## Task brief
Copy out the items word for word, from the line containing "Describe the element at coordinates (21, 653)" through the end of the items, and nothing else.

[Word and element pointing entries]
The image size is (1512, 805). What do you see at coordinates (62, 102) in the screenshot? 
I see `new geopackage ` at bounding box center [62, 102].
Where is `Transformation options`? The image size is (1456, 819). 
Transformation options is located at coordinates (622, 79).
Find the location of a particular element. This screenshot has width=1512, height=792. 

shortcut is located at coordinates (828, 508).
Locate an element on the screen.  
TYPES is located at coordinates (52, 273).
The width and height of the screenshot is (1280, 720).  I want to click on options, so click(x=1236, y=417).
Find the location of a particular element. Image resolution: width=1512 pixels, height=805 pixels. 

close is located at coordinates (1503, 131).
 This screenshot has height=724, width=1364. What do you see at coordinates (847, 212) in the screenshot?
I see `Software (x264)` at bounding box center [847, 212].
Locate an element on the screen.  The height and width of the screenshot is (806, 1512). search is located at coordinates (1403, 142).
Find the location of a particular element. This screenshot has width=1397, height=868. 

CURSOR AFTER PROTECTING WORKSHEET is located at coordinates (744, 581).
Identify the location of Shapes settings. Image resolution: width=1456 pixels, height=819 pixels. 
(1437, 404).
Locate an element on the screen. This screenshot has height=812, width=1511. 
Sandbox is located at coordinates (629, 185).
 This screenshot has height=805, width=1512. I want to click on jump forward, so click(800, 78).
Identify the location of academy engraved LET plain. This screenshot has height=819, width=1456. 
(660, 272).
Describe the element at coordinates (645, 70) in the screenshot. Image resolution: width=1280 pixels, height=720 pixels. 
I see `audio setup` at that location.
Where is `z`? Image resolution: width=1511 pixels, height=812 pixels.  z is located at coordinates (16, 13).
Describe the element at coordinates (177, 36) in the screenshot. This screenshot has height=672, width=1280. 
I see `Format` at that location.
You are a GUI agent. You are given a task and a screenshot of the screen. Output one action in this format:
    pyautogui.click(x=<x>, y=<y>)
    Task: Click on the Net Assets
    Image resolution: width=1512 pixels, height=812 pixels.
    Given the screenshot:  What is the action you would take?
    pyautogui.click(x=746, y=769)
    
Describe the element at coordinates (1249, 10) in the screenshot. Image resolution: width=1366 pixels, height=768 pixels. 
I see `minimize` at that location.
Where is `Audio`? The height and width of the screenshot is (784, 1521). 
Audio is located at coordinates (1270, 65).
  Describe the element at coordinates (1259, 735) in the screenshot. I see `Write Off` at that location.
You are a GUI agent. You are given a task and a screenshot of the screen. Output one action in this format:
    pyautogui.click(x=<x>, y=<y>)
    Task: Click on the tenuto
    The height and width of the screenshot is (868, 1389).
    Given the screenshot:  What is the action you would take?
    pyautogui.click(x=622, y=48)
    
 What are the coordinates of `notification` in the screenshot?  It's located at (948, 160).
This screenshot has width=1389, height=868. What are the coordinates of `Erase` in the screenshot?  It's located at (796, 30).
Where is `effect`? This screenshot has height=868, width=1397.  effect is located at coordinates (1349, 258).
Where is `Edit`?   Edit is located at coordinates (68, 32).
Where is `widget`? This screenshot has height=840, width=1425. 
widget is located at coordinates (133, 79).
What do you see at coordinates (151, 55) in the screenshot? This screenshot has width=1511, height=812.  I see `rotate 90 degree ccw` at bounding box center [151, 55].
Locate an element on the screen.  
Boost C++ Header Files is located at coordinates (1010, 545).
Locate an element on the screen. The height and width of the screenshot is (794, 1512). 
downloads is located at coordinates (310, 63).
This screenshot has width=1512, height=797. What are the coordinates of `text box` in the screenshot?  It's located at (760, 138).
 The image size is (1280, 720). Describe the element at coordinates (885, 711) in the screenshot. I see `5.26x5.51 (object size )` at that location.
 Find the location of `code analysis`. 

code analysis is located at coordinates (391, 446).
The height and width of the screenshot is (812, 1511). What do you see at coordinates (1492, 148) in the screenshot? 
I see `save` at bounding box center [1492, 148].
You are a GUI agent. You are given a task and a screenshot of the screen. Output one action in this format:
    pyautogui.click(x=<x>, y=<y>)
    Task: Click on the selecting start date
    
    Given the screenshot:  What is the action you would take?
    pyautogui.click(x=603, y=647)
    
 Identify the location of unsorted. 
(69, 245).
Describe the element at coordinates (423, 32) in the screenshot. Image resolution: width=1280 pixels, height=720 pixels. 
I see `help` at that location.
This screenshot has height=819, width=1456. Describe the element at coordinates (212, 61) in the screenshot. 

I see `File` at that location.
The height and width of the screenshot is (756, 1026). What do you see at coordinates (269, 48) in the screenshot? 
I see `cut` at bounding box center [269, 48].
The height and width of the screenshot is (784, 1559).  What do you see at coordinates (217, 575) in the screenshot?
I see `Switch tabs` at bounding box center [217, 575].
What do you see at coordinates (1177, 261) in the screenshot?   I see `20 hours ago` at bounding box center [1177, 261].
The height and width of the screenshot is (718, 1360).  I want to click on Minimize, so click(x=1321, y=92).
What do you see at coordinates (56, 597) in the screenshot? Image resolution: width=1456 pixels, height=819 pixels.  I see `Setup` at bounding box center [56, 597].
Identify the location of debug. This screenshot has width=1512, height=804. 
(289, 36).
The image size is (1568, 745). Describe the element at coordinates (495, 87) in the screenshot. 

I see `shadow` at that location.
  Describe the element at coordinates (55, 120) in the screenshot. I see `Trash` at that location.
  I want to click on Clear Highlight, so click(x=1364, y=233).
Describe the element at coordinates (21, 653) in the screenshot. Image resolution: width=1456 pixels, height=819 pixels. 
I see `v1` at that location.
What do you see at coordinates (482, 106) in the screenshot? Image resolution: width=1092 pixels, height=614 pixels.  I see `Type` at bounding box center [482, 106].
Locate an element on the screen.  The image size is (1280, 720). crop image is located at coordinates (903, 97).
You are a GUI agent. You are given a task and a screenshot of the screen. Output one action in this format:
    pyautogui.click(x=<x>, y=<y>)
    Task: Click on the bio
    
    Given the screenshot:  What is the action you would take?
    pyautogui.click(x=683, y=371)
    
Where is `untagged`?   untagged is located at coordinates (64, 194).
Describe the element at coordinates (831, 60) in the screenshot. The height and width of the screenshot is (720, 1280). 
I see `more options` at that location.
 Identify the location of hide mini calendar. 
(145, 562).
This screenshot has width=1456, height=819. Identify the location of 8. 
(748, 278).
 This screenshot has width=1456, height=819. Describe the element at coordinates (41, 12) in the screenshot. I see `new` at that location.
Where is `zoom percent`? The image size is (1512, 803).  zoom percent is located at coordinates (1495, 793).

## Complete output
Describe the element at coordinates (21, 653) in the screenshot. Image resolution: width=1456 pixels, height=819 pixels. 
I see `v1` at that location.
What do you see at coordinates (482, 106) in the screenshot? Image resolution: width=1092 pixels, height=614 pixels.  I see `Type` at bounding box center [482, 106].
Locate an element on the screen.  The image size is (1280, 720). crop image is located at coordinates (903, 97).
You are a GUI agent. You are given a task and a screenshot of the screen. Output one action in this format:
    pyautogui.click(x=<x>, y=<y>)
    Task: Click on the bio
    
    Given the screenshot:  What is the action you would take?
    pyautogui.click(x=683, y=371)
    
Where is `untagged`?   untagged is located at coordinates (64, 194).
Describe the element at coordinates (831, 60) in the screenshot. The height and width of the screenshot is (720, 1280). 
I see `more options` at that location.
 Identify the location of hide mini calendar. 
(145, 562).
This screenshot has width=1456, height=819. Identify the location of 8. 
(748, 278).
 This screenshot has width=1456, height=819. Describe the element at coordinates (41, 12) in the screenshot. I see `new` at that location.
Where is `zoom percent`? The image size is (1512, 803).  zoom percent is located at coordinates (1495, 793).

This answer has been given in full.